A girl with bobbed hair lies back in a dark and uncertain pool. One look at the hands feeling their way around her forehead suggests that she succumbed to this state some time ago. Her head is tilted ever-so-slightly to one side and we can all understand the feeling of someone caressing her neck. Likewise, we are with this mysterious girl as she gradually lets go. However, something is nibbling away at her thigh.
The girl’s name is Eiko, a character that Akino Kondoh has drawn and painted since she was eighteen. Taking centre stage in her acclaimed animations, Eiko has all the hallmarks of a child, a heroine, or an adventurer (in the mould of Alice in Wonderland) Yet, for all the fantastical imagery that one may associate with her animations, Kondoh’s shift towards painting places Eiko in a world that is far darker, a world that alludes to 18th and 19th century romanticists.

*Stated exercise a:* Reproduce the passage on Eiko word for word.
The passage on Eiko and the rows are unrelated material.

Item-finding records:

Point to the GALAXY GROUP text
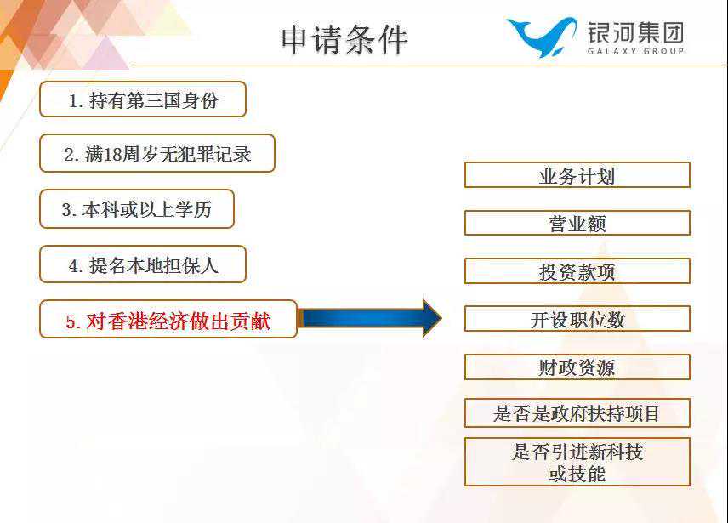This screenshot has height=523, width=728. click(634, 51)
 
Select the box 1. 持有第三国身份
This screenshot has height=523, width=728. click(143, 99)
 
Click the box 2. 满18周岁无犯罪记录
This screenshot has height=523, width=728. click(157, 154)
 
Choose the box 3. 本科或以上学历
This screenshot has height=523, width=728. click(137, 209)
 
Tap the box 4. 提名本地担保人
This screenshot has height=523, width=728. click(143, 264)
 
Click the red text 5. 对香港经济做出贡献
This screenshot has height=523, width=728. click(168, 320)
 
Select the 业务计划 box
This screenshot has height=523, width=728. click(577, 176)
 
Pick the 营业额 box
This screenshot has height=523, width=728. click(577, 224)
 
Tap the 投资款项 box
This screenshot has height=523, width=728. click(577, 272)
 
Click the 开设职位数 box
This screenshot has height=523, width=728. click(577, 320)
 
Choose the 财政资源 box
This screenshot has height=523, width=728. click(577, 367)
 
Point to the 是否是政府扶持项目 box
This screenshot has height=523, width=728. click(577, 414)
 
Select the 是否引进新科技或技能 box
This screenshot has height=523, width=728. click(577, 462)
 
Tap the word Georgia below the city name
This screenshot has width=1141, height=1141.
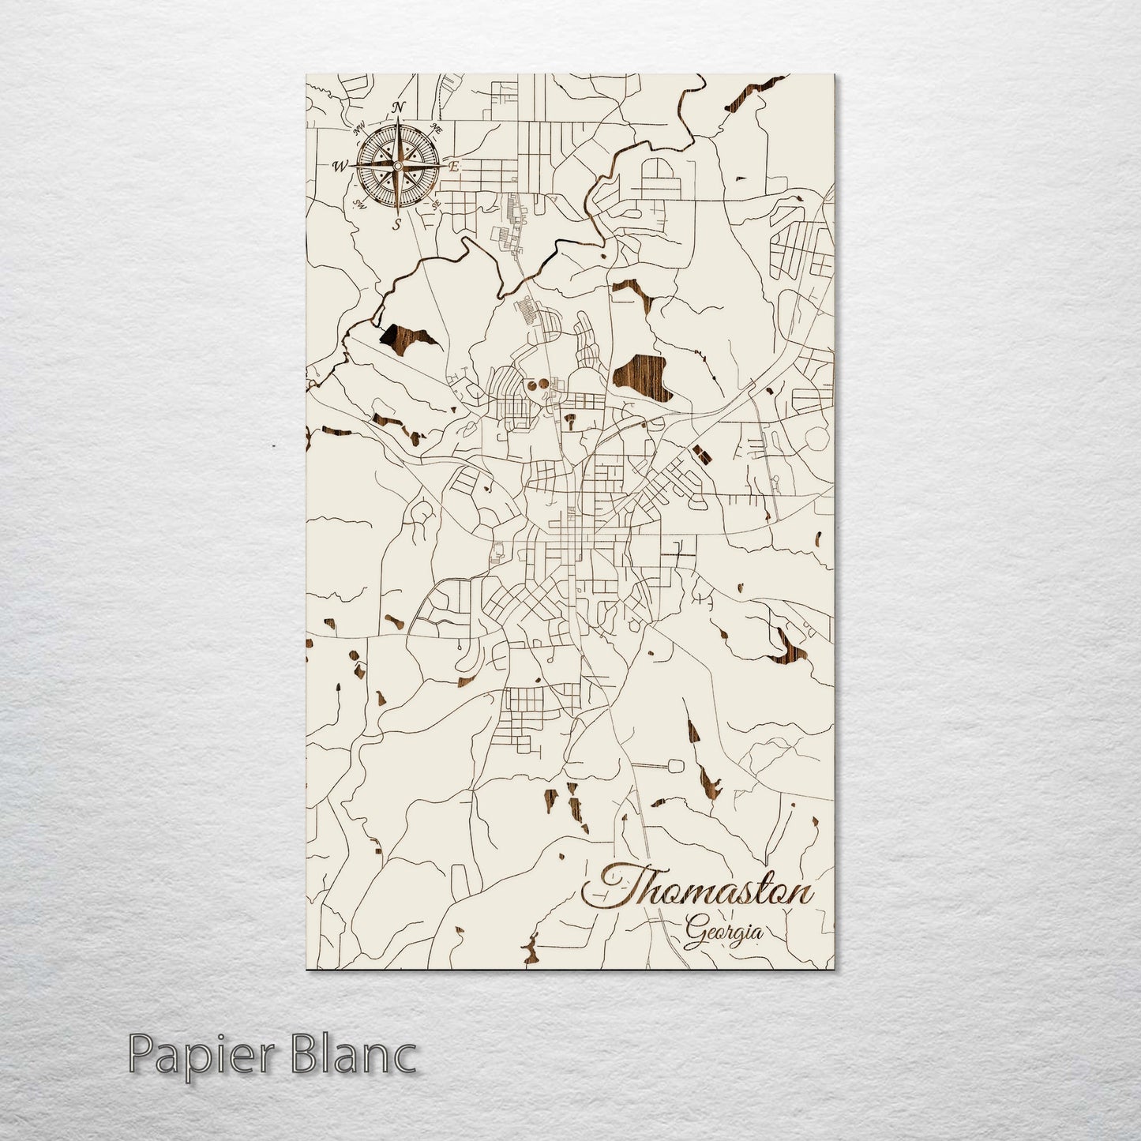pos(724,932)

*Stated exercise b:* In the rows, rewrite the stretch from the line containing "Tap the word Georgia below the city name" through the end of the rows, replacing "Tap" with "Click" and keeping everything else the same. Leave the pictures out of your answer.

*Exercise solution a:*
A girl with bobbed hair lies back in a dark and uncertain pool. One look at the hands feeling their way around her forehead suggests that she succumbed to this state some time ago. Her head is tilted ever-so-slightly to one side and we can all understand the feeling of someone caressing her neck. Likewise, we are with this mysterious girl as she gradually lets go. However, something is nibbling away at her thigh.
The girl’s name is Eiko, a character that Akino Kondoh has drawn and painted since she was eighteen. Taking centre stage in her acclaimed animations, Eiko has all the hallmarks of a child, a heroine, or an adventurer (in the mould of Alice in Wonderland) Yet, for all the fantastical imagery that one may associate with her animations, Kondoh’s shift towards painting places Eiko in a world that is far darker, a world that alludes to 18th and 19th century romanticists.

*Exercise solution b:*
Click the word Georgia below the city name
This screenshot has width=1141, height=1141.
pos(724,932)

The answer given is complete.